I have a similar case like in my other question Pandas: map column using a dictionary on multiple columns but now, I want to use the max() value of column "category" not directly, but indirect for filling the None in the fourth column "category_name" the same case like in Question 1, but with an additional column with strings.
import pandas as pd
f = {'company': ['Company1', 'Company1', 'Company1', 'Company1', 'Company2', 'Company2'],
'product': ['Product A', 'Product A', 'Product F', 'Product A', 'Product F', 'Product F'],
'category': ['1', 1, '3', '2', 3, '5'],
'category_name': ['a', None, 'b', 'c', None, 'd']
}
df = pd.DataFrame(f)
Here the column "category" is always filled and the column "category_name" has some missing values:
company product category category_name
0 Company1 Product A 1 a
1 Company1 Product A 1 None
2 Company1 Product F 3 b
3 Company1 Product A 2 c
4 Company2 Product F 3 None
5 Company2 Product F 5 d
Again I would like to fill then None/Nan with values and again the logic I like to use would be: use the column "category_name" of the row with the max value in column "category" as a combination of column 1. + 2.

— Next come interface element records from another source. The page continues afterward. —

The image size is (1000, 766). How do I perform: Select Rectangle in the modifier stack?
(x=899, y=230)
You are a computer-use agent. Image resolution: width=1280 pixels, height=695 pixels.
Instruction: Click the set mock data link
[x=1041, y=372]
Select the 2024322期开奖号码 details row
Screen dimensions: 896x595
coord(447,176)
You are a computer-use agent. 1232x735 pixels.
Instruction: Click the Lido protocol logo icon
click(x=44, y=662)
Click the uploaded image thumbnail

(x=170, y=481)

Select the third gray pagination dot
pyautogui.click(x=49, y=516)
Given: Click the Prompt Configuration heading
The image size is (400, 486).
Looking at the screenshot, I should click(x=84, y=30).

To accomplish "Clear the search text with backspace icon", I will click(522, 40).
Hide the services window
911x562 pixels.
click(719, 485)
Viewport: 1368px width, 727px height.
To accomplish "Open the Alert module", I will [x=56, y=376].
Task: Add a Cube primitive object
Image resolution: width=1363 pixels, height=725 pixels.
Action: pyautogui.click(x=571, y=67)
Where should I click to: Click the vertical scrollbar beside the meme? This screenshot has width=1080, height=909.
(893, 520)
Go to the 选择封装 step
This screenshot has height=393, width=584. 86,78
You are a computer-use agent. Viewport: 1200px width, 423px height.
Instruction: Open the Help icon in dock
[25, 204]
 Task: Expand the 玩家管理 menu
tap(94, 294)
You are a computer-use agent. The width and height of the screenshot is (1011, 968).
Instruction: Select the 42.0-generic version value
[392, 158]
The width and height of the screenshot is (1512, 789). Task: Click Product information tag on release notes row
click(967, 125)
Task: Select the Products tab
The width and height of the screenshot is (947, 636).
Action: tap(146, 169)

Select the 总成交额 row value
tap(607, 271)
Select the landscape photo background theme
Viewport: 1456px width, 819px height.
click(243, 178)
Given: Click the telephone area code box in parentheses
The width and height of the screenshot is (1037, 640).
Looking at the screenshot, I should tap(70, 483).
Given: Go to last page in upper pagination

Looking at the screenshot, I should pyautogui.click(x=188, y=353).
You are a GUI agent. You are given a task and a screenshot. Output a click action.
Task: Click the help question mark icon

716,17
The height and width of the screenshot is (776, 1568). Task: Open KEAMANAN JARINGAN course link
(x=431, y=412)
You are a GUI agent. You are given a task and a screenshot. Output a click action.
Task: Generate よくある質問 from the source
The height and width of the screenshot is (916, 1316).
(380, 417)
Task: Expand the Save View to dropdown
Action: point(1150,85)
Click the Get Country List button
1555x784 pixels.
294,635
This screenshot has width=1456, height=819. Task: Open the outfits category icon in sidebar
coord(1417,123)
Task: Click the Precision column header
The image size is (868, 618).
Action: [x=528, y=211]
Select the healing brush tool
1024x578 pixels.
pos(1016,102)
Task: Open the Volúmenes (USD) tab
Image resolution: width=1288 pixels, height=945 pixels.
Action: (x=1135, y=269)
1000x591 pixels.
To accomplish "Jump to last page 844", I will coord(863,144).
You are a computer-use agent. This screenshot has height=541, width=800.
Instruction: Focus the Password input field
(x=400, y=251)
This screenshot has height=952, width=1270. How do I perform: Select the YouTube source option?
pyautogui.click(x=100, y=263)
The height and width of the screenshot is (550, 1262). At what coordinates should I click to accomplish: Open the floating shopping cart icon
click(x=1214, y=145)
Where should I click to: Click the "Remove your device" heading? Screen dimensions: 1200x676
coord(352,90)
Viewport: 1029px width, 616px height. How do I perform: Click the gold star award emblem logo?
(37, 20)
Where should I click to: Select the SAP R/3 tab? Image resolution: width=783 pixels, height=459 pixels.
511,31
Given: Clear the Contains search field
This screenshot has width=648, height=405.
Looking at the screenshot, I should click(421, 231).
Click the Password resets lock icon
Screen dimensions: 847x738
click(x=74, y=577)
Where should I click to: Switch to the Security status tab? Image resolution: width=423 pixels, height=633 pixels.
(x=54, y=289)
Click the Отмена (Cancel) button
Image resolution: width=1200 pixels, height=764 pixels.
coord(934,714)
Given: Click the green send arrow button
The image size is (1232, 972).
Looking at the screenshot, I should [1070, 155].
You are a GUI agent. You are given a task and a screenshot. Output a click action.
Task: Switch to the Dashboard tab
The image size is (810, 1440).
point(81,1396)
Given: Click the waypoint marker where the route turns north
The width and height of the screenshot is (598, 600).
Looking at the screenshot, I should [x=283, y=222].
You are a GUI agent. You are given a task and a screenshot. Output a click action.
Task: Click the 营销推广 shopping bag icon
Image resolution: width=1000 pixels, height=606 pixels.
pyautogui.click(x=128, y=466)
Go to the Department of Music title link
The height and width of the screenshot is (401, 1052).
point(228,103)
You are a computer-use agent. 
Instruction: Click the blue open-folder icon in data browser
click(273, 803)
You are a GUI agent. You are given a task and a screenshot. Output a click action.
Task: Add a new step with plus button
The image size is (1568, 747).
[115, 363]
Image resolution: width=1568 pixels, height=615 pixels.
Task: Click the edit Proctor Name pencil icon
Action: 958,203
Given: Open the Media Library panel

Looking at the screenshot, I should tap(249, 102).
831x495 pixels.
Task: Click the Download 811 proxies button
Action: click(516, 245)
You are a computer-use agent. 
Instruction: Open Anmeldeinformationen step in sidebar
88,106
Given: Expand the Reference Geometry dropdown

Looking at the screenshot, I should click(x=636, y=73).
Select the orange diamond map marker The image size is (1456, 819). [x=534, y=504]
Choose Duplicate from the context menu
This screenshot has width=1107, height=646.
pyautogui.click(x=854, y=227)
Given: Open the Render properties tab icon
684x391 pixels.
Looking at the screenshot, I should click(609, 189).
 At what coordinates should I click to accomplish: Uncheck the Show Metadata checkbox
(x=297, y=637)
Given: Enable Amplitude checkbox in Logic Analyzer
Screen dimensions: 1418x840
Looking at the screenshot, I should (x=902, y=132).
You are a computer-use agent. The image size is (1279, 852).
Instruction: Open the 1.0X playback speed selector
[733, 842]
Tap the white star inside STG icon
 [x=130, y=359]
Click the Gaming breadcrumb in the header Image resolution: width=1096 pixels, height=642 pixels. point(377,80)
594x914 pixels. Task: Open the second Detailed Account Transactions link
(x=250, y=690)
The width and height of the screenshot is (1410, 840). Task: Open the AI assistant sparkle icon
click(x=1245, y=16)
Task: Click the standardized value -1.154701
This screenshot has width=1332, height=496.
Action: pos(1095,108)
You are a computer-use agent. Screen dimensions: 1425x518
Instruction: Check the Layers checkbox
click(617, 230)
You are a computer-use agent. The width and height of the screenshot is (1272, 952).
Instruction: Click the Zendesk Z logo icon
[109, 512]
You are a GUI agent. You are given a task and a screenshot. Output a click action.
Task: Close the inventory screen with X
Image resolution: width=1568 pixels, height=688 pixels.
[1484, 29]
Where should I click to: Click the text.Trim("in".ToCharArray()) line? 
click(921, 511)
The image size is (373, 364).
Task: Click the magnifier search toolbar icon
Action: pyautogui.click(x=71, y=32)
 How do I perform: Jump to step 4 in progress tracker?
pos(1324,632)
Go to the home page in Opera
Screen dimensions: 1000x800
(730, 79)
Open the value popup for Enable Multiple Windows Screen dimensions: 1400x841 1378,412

The wished result would be:
company product category category_name
0 Company1 Product A 1 a
1 Company1 Product A 1 **c**
2 Company1 Product F 3 b
3 Company1 Product A 2 c
4 Company2 Product F 3 **d**
5 Company2 Product F 5 d
-> combination "company1" + "Product A" the max(category)=3 -> therefore use "c" for the missing value of line 1 in column "category name".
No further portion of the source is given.